Here's What Made The Buick 3800 V6 So Special

American automaker Buick launched the Special in 1962 — the first American car with a standard V6 gasoline engine. Parent company General Motors called its newest V6 engine the "Fireball," a derivative of Buick's 215 cubic-inch (3.5-liter) aluminum V8. 

The new V6 and V8 engines were mostly the same, apart from two fewer cylinders and the former having a cast-iron block instead of aluminum. However, Buick dropped the V8 just two years after its initial release, and its V6 twin became an icon in American car culture.

It wasn't all honey and roses for Buick's new V6: The cast-iron block had a 90-degree cylinder bank angle, while the firing sequence was for a 120-degree pattern, giving the Fireball V6 a distinctive vibration. Instead of shoehorning a balance shaft to counter the shakes, GM engineers went for softer engine mounts to bring sanity amidst the chaos.

Despite its inherent shortcomings, the Buick V6 had stellar fuel efficiency and reliability, inspiring Buick to continue improving its strengths in the following years. For instance, the engine finally received an even-fire offset-pin crankshaft in 1977 to solve its characteristic shaking.

Welcome turbocharging

Even before the dawn of forced induction or turbocharging, the Buick 3800 V6 engine gained notoriety for being a workhorse. 1978 welcomed the Buick Regal and LeSabre Sport with a turbocharged 3.8-liter V6, good for about 165 horsepower.
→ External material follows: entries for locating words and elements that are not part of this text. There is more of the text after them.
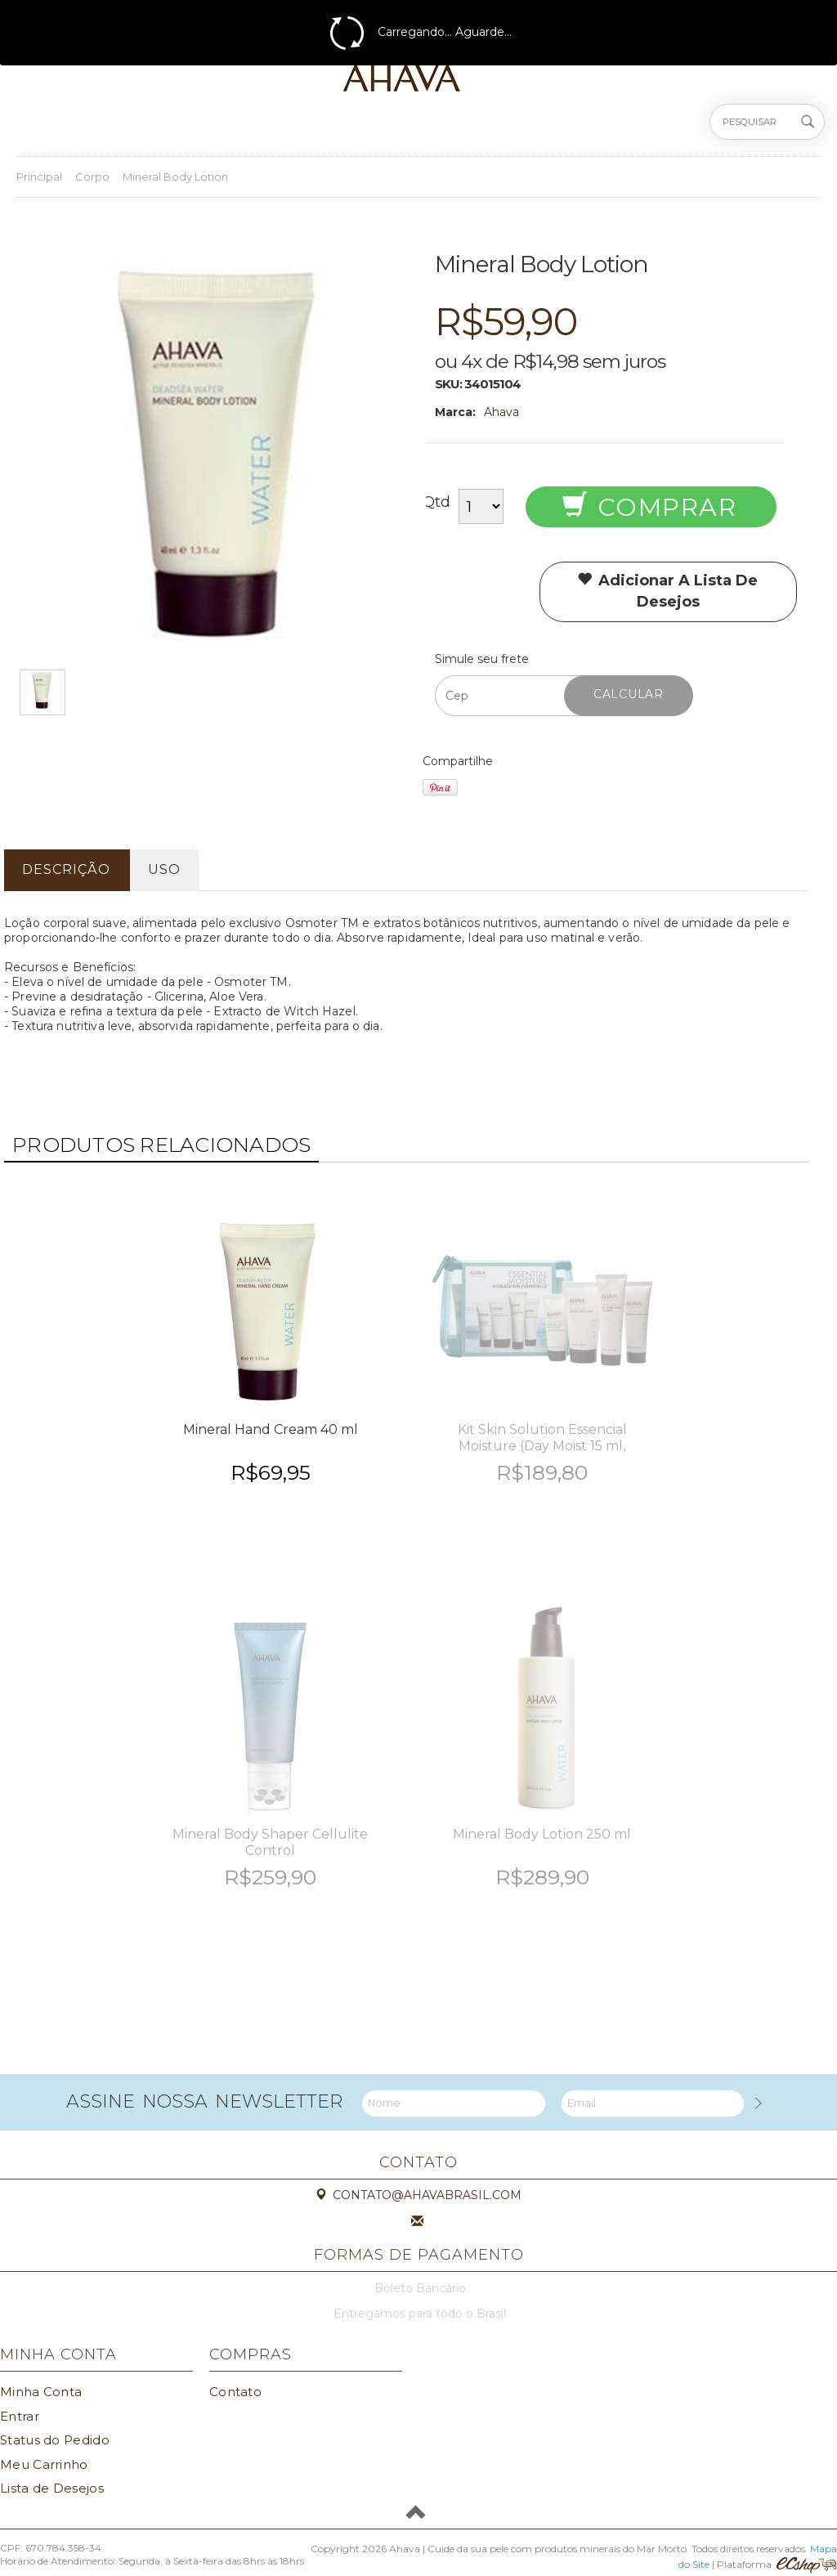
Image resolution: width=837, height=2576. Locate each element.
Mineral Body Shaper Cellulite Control (270, 1842)
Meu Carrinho (44, 2464)
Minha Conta (41, 2391)
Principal (39, 176)
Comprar (649, 507)
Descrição (66, 869)
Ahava (501, 412)
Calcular (628, 694)
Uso (164, 869)
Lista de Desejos (52, 2488)
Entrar (19, 2416)
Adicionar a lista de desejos (667, 591)
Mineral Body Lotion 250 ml (542, 1834)
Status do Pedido (55, 2440)
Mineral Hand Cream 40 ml (270, 1429)
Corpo (92, 176)
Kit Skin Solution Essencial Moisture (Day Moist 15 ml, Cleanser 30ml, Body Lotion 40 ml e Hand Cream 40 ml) (542, 1454)
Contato (235, 2391)
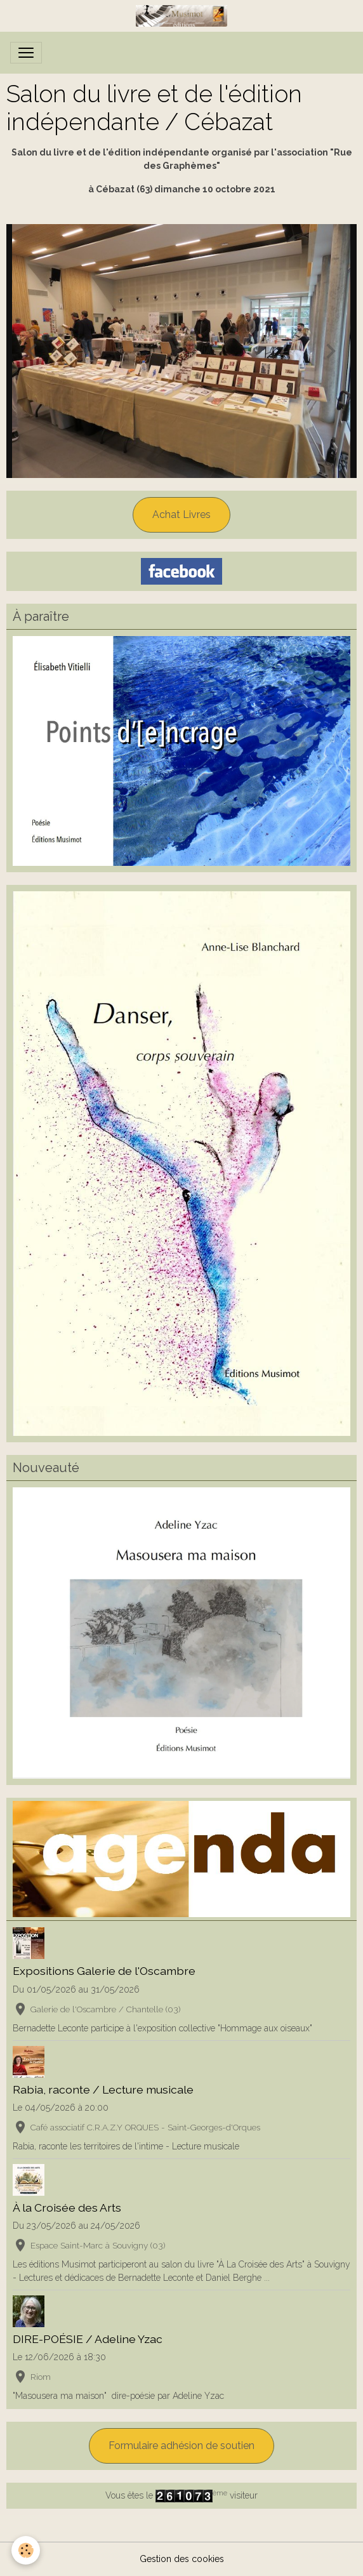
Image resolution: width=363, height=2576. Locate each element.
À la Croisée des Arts (67, 2207)
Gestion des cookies (182, 2559)
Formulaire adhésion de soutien (181, 2446)
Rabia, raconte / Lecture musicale (103, 2089)
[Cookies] (25, 2550)
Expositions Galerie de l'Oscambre (104, 1970)
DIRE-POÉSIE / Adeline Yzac (87, 2339)
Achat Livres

Buick upgraded the V6 with fortified connecting rods, a new flywheel, and a reconfigured harmonic balancer in 1981 — a precursor of what was coming a year after.

In 1982, Buick debuted the Regal T-Type and Grand National, equipped with a turbocharged V6 with up to 180 horsepower. But in 1987, Buick dropped the gauntlet with the GNX (Grand National eXperimental), a more hardcore Grand National with 276 horsepower. It may not sound like a lot in this modern world of 1,000-horsepower supercars, but 276 horses was a big deal in 1987.

With that much power, the GNX went from 0-60 mph in 4.7 seconds, enough to shame Italian exotics like Ferraris and Lamborghinis on the dragstrip at the time. In addition, it conquered the quarter mile in about 13 seconds, a remarkable feat for what is conceivably a practical, comfortable, and fun-to-drive roundabout.

Continuous engine improvements

The Buick V6 received an internal makeover in 1988, the same year that Buick rolled out its "3800 V6" branding. It gained a new balancer shaft, a steel camshaft, low-tension piston rings, and an electronic EGR (Exhaust Gas Recirculation) to lower emissions. The Series II model came in 1995 with even more improvements, like a higher 9.4:1 compression ratio, lightweight pistons, a new & lighter engine block, and a plastic intake manifold.

Buick's longstanding 3800 V6 would continue in the 2000s as the Series III L26 variant in the Buick LaCrosse, Lucerne, and Pontiac Grand Prix. However, production for the Buick 3800 V6 ended in 2008 to make room for the all-new, naturally-aspirated LZ4 3500 OHV V6/LY7 3600 DOHC supercharged V6 with overhead camshafts, variable valve timing, and aluminum blocks.

The Buick 3800 V6 was so good that GM retired it 10 years beyond its initial 1999 estimate. Moreover, the numerous improvements over its decades-long lifespan have made it among the smoothest-operating V6 gas engines in production, earning the Ward's 10 Best Engines of the 20th Century award for its sturdy build quality, silent operation, and easier serviceability.